Thursday, October 9, 2014

How Destiny Went Hollywood to Survive the Negativity





So, you are a big gaming company with a big video game coming out. At least $300 million was spent on this game. At least.


You secretly realize that your game may not turn out as well as you planned.


Gaming journalists are highly anticipating getting their first look at the game before it releases to the public. So the question is, do you give it to them and absorb the upcoming mediocre reviews? Or do you limit the pre-release reviews, limit the press, and just allow for the opening weeks to attempt to win back the money coldly spent on the heavy marketing and the game itself? Well of course Bungie and friends chose the latter, launched a layer of journalism controversy when the reviews started arriving, and it overshadowed the great opening week. Also overshadowing the criticisms were the barrage of cool commercials flying left and right on all your cable networks.

Time will tell if the seemingly vengeful reviews will negate some of the sales in the long run but one thing is for certain: the 2 million it gained on opening week can overcome any obstacle leading up to it. Taking a page from the Hollywood Blockbuster, we are seeing an increase in companies releasing AAA titles with extreme hype and plenty of incentives on that opening week before anybody can realize how flawed it just might be.
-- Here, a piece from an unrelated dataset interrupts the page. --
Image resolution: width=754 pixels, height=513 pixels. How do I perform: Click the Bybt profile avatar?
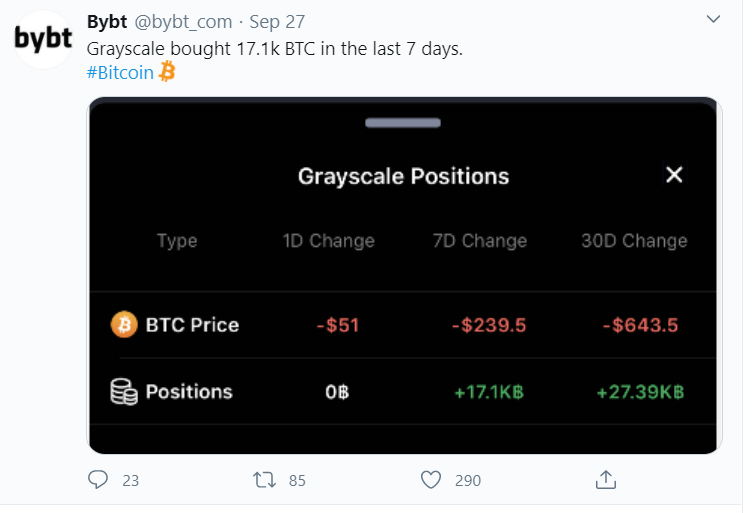(42, 40)

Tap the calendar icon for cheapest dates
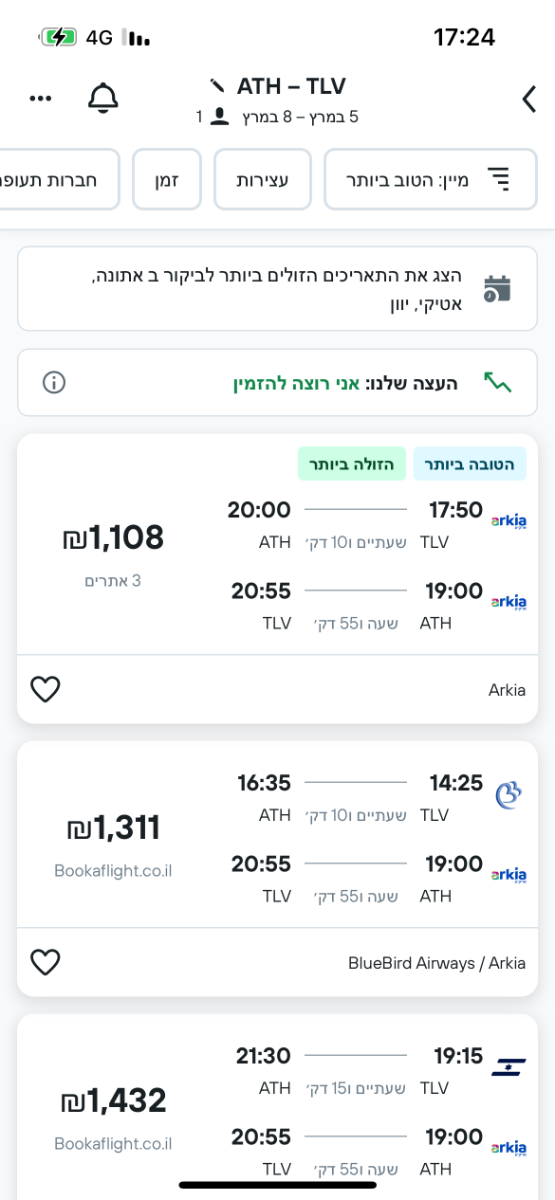[x=497, y=288]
While smaller and indie games depend on the good reviews (more so than movies to be honest) to make its way to a successful run, the blockbuster strategy allows for companies like Activision to just have a good hype train to make back its money before the criticism can even arrive.

Call of Duty owns November every single year---no matter how bad the game may or may not be. American gamers love familiar shoot em’ up/online territory, and Call of Duty has become that go-to franchise. Selling 9 million at least per game since Modern Warfare 2, Call of Duty claims the month of November, starts the hype from the summer, and allows for the dedicated fanbase to do the rest. Movies do best in the summer, while video games do best in the fall---especially in the months of September (Halo, Grand Theft Auto 5) and November.

Video game creation is tough, because making games that have the AAA look cost more than ever. They cost the amount of a summer film. So the goals in the past 5-7 years have shifted to instead of catering to the gaming journalists that can spread the good word around, they decided to invade the ad space of popular websites and invade the television sets. Long gone are the days when Mario Kart: Double Dash got a 7.9 from IGN and launched a wave of controversy. IGN and Gamespot don’t have the power of before, and we see magazines and websites like 1up and Gone Gold falling by the wayside.

The Hollywood trend has been in gaming for a while, but Destiny is arguably the first example of a game that not only managed to overcome the negative reviews, but managed to overcome the gamer outcry and gaming website’s seemingly disdain taste for the new franchise. And this might be the sign for things to come as now places like IGN don’t get the easy access to new games if the big companies don’t believe in it. Destiny survived the Twitter negativity, and few things can ever survive Twitter hate.

Although I don’t see Eastern Hemisphere gaming giants like Nintendo tread down this path (Nintendo doesn’t even really believe much in the power of having the right release date) Western Hemisphere companies like Activision, EA, and Ubisoft follow suit with focusing its budget more on marketing and less on the game itself. It might come off as cruel and misleading to the gaming public but consider this: the gaming industry doesn’t allow for you to flop and survive. Flops can cripple the biggest of gaming companies no matter what the track record is. Midway Games did amazing in the 90s with NBA Jam, NFL Blitz, and Mortal Kombat. Now it’s in the middle of Chapter 11. The gaming industry is cruel, and every possible edge will be used to ensure that the companies of today don’t fall like the companies that struggled to get out of the 90s and 2000s.

Although video games make more money than movies nowadays, expect gaming companies to look as summer blockbusters when figuring out a way to churn out guaranteed hits. It has worked for Call of Duty (a franchise that never releases a game with more than 2 hours of single-player gameplay) and Destiny (A seemingly incomplete and bugged-out game)---so expect the strategy to expand.